Task to complete :: Please quote verbatim the lines below, starting at the line that contains "Open the PIPE FITTINGS section title" and ending at the line that contains "Looking at the".
+++ Supplied entries
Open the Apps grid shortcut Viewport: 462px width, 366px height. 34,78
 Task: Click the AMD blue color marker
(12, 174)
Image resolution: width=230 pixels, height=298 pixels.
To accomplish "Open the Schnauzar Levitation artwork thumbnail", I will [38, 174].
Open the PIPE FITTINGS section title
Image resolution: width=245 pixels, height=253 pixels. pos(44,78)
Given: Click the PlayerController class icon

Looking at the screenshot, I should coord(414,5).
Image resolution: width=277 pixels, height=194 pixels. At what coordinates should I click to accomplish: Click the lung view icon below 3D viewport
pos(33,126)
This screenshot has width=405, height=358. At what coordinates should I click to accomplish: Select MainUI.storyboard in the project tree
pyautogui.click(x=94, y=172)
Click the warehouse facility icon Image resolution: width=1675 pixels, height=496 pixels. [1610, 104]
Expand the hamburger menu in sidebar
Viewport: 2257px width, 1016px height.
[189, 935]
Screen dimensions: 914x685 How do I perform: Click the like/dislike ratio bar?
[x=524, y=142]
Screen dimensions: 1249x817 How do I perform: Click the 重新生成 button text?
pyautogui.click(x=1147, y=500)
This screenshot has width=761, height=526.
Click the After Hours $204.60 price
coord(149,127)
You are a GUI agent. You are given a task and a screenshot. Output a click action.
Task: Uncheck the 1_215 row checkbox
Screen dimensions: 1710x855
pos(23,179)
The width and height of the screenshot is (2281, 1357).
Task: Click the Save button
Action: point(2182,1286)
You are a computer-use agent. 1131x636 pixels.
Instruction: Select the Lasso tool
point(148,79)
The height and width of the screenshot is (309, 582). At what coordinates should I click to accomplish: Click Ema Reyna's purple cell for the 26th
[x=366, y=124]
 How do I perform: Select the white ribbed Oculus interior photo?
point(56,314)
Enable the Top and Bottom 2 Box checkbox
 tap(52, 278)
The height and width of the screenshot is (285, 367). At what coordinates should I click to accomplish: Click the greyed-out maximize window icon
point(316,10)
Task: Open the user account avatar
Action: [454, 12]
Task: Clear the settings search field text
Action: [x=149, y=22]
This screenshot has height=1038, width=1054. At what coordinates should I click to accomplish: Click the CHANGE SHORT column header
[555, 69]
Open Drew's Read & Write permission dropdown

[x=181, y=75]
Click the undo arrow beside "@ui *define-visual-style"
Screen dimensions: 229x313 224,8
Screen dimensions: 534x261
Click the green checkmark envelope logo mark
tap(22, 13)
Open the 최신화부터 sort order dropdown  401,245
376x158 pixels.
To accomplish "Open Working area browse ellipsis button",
++++++
Solution below ::
Open the PIPE FITTINGS section title
Image resolution: width=245 pixels, height=253 pixels. pos(44,78)
Given: Click the PlayerController class icon

Looking at the screenshot, I should coord(414,5).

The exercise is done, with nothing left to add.